**Reading passage:**
_ _ _ _ _
On Making Your Story Bigger!

As writing becomes more of a daily habit for me, and as I prepare for NaNoWriMo next month I’ve been teaching myself to “take a step back”.

After I’ve written something–whether it’s a character profile, a snip of a story, a plot point or a twist, I “take a step back”, take a long drawl on my pipe and ask myself, “How can I make this bigger?”

I’m a “discovery” writer. The story grows and develops before I even put the entire outlien together, and that comes from “taking a step back”.

Allow yourself to look at the smallest inception of your story and expand that inception into something bigger and better.


Of Hookah and Story History

My best friend and I were sitting in a hookah lounge together, one wintery evening. It was the first time he and I hung out outside of work, and we got the opportunity to talk about Doctor Who, Star Wars vs Star Trek and Lord of the Rings. As he blew smoke rings into the air (and as I tried and failed horribly), he asked me about my writing. I flew into a frenzy, spilling a lot of my current project (more about that in the coming weeks!) with him. He mentioned something to me, that I’d love to share with you all. He asked me if I’d ever read The Silmarillion. Being the ever nerd that I am, of course I’ve read “The Silmarillion!” For those of you who don’t know, The Silmarillion is J.R.R. Tolkien’s mythopoeic narrative that of the universe of Eä in which are found the lands of Valinor, Beleriand, Númenor, and Middle-earth within which The Hobbit and The Lord of the Rings take place.

And I thought to myself…

And thus began my new adventure in writing! And boy, what an adventure it has been! Writing down the history and lore of my universe allowed me to dig deeper into my characters and the way the world worked. From the behaviour of certain species of characters, to the history of my heroes and villains. I understood why the world worked the way it did.

As I began to carve out the history of my story, as I began to whittle the mythos of my world, a deeper, richer plot began to emerge itself from the wood shavings of imagination. I began to have a clear depiction of the story from beginning to end.

When I go back and begin the writing process, I don’t have to world build along the way. I can look back at my mythos, my Silmarillion and the story is that much clearer to me.

So I challenge you, fellow writers to do the same! Write your Silmarillion! Write out the universe of the world first. Before you plot, before you write that first chapter, carve out the lore of your universe, and watch the story unfold on its own.
_ _ _ _ _
**What to work on:**
1: In the post on making your story bigger, where were the writer and the best friend sitting when the friend asked about the writing?
2: Say whether each statement agrees with the post on making your story bigger. Answer yes or no, and quote the words of the post that decide it. (a) The writer is a "discovery" writer. (b) The writer's best friend tried to blow smoke rings and failed. (c) The writer had never read The Silmarillion before the friend mentioned it.
_ _ _ _ _
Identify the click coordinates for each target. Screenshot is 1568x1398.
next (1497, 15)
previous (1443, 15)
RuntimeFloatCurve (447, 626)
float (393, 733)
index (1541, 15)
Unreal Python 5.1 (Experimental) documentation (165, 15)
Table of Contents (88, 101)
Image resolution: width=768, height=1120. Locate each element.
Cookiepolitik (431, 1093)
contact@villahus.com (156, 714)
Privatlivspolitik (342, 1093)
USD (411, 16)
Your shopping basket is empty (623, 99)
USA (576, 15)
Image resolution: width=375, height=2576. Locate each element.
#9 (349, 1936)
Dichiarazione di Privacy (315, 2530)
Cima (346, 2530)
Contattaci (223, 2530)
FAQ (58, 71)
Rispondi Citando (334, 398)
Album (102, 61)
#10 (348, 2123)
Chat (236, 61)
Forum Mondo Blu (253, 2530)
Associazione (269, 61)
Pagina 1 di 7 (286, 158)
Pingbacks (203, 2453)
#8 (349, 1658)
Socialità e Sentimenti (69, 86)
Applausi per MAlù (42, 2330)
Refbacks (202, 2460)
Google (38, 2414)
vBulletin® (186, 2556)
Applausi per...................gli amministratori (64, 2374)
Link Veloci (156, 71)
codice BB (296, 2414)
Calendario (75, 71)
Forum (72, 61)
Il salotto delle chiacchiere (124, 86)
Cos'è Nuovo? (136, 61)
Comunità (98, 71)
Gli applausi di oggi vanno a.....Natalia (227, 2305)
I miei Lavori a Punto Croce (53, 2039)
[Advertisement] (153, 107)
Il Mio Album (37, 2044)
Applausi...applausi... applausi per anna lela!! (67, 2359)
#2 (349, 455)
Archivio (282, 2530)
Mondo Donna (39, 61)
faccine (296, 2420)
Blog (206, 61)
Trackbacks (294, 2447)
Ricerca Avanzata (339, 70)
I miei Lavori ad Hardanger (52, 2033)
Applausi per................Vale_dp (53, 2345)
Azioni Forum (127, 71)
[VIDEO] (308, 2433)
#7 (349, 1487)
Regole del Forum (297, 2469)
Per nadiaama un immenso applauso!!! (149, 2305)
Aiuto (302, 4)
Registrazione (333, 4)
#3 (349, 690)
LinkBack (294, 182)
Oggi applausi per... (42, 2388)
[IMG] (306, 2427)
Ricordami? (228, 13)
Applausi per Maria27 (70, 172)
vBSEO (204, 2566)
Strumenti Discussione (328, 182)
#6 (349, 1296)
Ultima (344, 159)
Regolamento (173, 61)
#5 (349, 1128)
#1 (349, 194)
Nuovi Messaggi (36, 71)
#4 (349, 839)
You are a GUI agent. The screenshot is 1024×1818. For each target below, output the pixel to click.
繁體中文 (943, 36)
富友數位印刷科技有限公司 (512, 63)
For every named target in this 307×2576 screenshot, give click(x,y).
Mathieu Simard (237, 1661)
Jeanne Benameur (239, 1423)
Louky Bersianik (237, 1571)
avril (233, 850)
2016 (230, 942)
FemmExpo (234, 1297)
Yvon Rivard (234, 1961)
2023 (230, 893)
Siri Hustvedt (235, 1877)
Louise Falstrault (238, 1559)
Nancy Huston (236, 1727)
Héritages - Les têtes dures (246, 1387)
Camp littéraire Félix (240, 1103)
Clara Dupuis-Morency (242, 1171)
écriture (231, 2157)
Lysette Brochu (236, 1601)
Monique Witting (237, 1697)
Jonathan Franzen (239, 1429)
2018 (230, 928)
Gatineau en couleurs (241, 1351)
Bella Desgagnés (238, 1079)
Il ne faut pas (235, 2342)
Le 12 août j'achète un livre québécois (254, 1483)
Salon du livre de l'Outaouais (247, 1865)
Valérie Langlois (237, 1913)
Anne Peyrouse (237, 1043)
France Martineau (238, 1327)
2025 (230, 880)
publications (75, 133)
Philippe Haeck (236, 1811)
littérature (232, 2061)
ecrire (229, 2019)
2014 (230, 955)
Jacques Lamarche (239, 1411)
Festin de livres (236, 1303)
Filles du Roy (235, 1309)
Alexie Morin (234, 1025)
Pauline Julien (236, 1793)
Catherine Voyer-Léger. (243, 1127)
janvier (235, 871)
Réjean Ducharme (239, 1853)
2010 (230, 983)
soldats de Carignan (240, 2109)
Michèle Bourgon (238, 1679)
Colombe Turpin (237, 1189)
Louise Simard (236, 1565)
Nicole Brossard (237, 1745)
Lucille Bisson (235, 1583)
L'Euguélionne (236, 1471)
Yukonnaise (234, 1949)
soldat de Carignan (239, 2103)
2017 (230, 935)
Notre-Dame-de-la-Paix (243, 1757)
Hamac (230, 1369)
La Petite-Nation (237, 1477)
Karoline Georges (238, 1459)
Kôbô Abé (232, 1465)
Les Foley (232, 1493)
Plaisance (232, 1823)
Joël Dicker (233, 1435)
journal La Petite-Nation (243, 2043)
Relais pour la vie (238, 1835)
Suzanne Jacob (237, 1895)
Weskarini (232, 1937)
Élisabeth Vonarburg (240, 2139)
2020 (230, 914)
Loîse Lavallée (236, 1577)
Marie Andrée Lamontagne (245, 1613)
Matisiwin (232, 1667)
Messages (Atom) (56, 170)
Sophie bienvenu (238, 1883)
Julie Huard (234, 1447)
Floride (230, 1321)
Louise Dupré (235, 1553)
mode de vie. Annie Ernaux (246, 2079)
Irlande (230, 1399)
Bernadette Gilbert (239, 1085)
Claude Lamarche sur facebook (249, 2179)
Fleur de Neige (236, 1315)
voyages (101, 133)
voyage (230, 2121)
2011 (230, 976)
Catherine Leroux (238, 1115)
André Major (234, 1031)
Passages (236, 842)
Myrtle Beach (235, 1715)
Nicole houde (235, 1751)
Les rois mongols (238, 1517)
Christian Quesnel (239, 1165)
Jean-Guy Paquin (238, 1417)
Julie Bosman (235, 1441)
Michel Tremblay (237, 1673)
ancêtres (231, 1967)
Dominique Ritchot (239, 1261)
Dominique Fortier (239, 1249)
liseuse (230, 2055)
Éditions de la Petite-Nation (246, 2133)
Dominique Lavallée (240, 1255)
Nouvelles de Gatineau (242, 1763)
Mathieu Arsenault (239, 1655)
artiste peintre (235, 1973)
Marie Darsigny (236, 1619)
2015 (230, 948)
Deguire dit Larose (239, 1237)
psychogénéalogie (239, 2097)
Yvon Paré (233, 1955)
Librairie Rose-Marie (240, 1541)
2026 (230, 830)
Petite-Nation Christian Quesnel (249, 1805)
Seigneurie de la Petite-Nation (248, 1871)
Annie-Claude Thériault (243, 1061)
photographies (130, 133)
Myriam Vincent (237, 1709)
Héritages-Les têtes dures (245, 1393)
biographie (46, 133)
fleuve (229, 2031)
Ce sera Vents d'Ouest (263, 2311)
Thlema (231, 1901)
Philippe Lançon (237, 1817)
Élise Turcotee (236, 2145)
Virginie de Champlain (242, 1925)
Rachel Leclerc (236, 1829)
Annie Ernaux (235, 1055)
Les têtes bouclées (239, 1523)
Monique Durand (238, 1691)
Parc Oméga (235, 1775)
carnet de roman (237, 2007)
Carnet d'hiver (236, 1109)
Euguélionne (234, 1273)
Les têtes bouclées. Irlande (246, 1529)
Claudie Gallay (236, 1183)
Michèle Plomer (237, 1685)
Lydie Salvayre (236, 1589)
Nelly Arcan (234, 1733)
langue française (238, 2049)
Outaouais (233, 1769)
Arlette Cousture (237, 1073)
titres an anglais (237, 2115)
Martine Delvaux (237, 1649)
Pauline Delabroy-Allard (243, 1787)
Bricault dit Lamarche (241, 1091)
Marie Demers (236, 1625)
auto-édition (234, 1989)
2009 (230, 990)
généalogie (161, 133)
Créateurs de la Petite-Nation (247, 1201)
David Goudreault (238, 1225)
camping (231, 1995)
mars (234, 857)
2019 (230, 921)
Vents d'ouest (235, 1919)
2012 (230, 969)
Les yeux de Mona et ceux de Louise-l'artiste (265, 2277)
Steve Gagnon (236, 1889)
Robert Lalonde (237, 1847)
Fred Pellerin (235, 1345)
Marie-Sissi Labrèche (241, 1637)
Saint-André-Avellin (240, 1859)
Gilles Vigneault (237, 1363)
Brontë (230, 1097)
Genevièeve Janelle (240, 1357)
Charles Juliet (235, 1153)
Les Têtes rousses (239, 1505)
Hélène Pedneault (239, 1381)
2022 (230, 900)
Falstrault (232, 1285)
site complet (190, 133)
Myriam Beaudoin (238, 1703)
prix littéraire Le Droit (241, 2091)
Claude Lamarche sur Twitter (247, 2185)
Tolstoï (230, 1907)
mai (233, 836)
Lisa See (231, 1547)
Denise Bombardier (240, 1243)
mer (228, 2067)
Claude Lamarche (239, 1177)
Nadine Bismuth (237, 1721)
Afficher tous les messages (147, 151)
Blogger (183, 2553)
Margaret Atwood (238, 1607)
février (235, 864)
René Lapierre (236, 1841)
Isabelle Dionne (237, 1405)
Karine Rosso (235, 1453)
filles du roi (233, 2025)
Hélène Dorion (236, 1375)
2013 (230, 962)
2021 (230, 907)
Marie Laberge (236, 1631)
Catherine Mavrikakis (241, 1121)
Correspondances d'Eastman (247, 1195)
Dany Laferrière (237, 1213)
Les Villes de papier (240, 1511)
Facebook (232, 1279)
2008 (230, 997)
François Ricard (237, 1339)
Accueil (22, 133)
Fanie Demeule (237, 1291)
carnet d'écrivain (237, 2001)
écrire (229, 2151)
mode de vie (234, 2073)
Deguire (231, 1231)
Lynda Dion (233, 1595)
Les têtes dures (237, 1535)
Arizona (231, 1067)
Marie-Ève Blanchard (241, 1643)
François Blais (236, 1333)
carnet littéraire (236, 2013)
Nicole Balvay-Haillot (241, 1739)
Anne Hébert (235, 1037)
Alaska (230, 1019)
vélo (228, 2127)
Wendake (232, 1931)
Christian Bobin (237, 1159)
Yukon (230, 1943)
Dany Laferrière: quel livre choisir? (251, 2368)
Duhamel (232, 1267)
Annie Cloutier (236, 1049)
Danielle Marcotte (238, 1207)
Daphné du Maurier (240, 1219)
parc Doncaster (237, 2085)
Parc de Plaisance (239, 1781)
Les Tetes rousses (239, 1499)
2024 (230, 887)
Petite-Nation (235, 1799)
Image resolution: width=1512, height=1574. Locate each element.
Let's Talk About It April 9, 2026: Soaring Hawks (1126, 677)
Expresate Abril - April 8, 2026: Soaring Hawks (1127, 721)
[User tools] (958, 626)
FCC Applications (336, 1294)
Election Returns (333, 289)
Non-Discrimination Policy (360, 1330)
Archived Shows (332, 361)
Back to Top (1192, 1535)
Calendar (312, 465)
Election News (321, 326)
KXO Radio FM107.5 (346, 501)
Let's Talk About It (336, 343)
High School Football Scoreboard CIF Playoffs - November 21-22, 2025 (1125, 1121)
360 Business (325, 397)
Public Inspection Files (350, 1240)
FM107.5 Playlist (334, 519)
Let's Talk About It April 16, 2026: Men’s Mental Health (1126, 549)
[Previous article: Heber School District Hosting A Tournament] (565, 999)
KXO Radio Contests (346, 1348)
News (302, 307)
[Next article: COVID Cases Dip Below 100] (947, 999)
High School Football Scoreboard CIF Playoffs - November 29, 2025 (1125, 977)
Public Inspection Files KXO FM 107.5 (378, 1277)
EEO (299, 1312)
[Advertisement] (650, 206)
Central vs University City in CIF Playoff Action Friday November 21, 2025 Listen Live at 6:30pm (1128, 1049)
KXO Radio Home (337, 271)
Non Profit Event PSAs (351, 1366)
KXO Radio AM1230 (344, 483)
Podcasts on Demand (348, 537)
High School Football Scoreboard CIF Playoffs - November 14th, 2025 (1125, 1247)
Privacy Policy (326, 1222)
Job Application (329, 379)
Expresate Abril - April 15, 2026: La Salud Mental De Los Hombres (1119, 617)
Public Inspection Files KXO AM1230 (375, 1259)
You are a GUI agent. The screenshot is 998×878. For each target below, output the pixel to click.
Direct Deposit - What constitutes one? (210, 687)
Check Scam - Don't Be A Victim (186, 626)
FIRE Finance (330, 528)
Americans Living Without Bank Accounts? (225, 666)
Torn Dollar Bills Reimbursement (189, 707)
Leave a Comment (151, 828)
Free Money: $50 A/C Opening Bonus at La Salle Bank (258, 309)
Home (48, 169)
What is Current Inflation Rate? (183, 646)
_ _ _ _ _
**Task-by-task outputs:**
1: They were sitting in a hookah lounge one wintery evening.

2:
(a) Yes: "I’m a “discovery” writer."
(b) No: "As he blew smoke rings into the air (and as I tried and failed horribly)"
(c) No: "of course I’ve read “The Silmarillion!”"